The children found the bronze-covered oak-leaf wreath particularly interesting. When Arthur announced that he had won it as a wrestler, Irma squinted at him dubiously, but it seemed quite straightforward to Moses that a Goliath should win every battle.
They also tried in vain to liberate the bottle locked in the Tantalus, in which a darkened residue of the golden fluid still sloshed back and forth. Irma refused to believe that no one had managed to drink a drop of it in nearly a hundred years. ‘I’d just have broken the lock,’ she said.
‘And what if the stuff didn’t taste nice?’
‘I wouldn’t care,’ said Irma. ‘At least I’d know.’
Arthur had decided not really to be there that day, and not to call anybody. Tomorrow or the day after it would still be soon enough to inform his family about all the surprising changes in his life. By tomorrow or the day after, he had tried to persuade himself, he could certainly have found the correct form for that communication.
But then there was a ring at the flat doorbell, and when he opened up, Hinda was standing there and handed him a big bouquet.
‘Where’s your wife?’ she asked.
He must have looked stupid, with his startled facial expression, because she said very pityingly, ‘Arthur!’ just as she had, as the older sister, always said ‘Arthur!’ when her little brother didn’t understand the world. ‘When someone from Zurich gets married, here or elsewhere, the banns are posted at the city hall for four weeks. Didn’t you think about that?’
No, he hadn’t thought about that.
‘The whole community’s talking about it. Zalman says, “If he wants to make a secret of it, then let him have his secret.” But now that it’s happened… I’m just too curious. Where is she?’
They knew everything.
They knew nothing at all, because there hadn’t been anything about the two children in the banns.
‘Otherwise I’d have brought presents for them!’ Hinda was very disappointed.
‘That doesn’t matter,’ said Irma. ‘We’ll take them later, too.’ Then they all talked at the same time, couldn’t find any words and therefore used a lot, had to look at each other and hug and look again, and Arthur for once didn’t stand aside, but was right in the middle, awkwardly proud and proudly awkward.
‘You’re a lucky chap,’ Hinda whispered in his ear. ‘Where did you actually meet her?’
‘At the register office, of course,’ said Arthur. ‘Where else does one meet one’s wife?’
Chanele’s death was as orderly as her life.

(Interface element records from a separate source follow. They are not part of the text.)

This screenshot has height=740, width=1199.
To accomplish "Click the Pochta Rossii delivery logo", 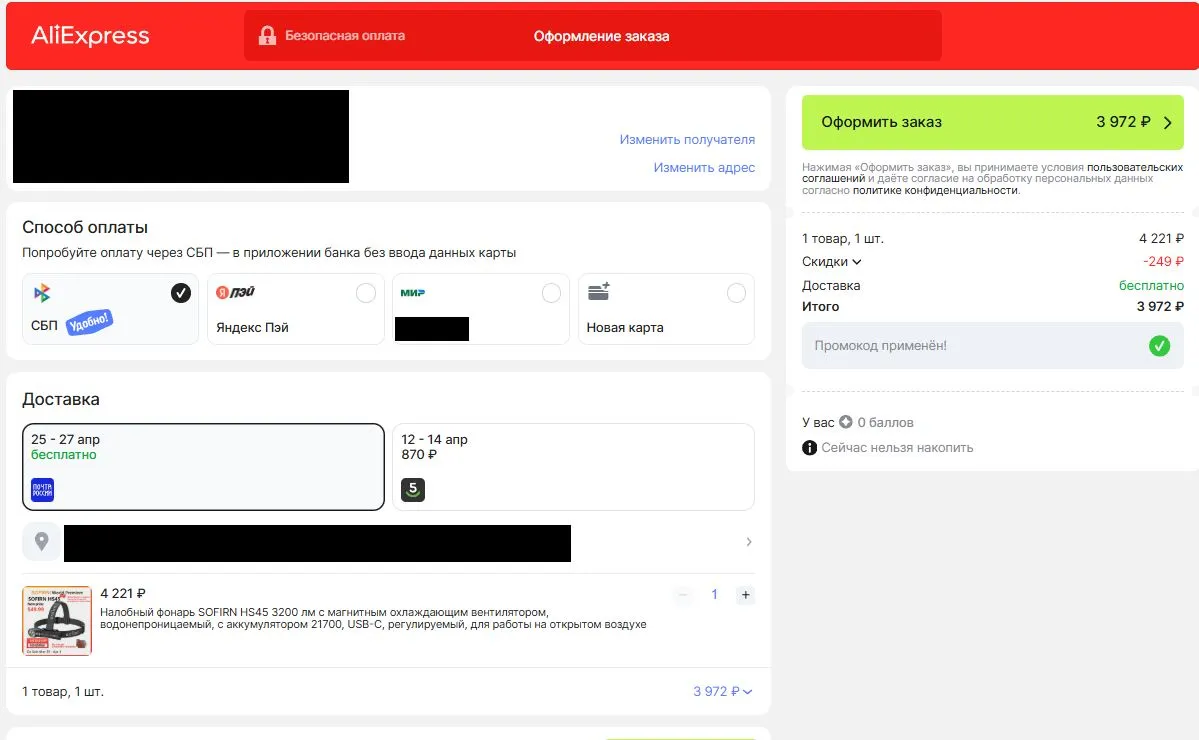I will (x=42, y=490).
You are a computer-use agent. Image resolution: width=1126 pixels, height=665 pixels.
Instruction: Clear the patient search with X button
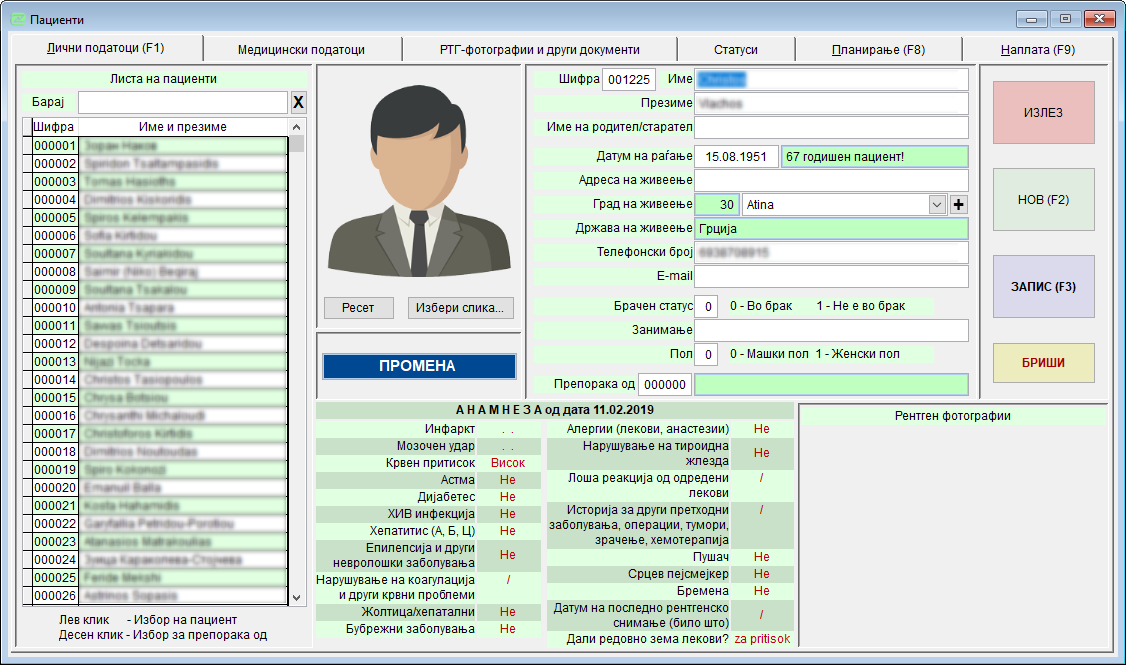click(298, 103)
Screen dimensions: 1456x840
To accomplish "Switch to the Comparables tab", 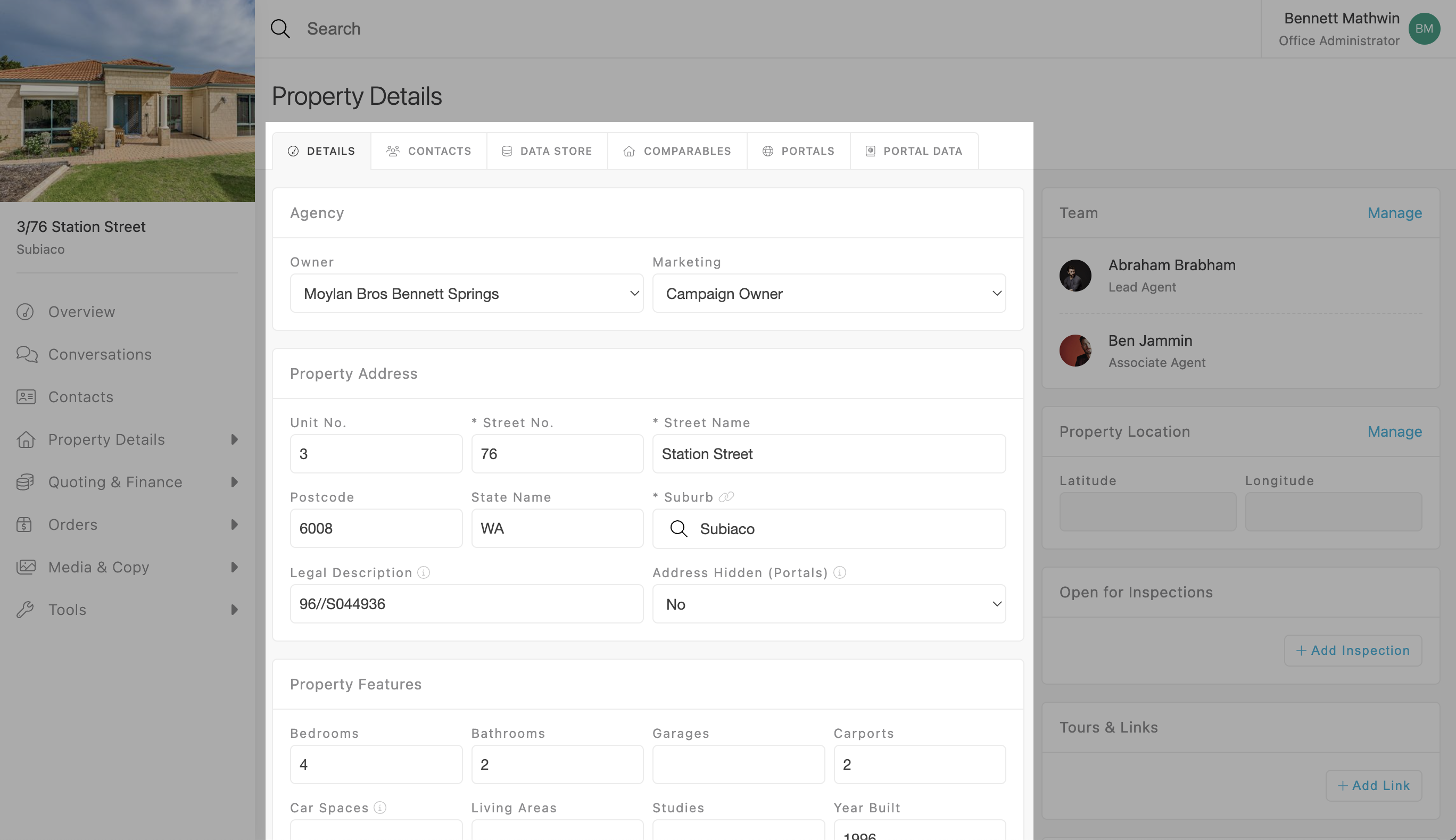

Even in her confusion, at the home she never forgot to lay out the things she needed for the next day; she had always done it, so that the following morning you could get dressed and go to the shop without wasting any time. But she didn’t get up, she just lay there and was no longer in a hurry. Her body displayed no unpleasant outward signs of death, as if she had given practical thought to that as well, and wanted to make the chevra’s work easier. Only her thin white hair lay tangled on the pillow, a disorderly sight that she would have not have allowed anyone to see during her lifetime. The dark sheitel by which she was known waited on its stand and was no longer needed.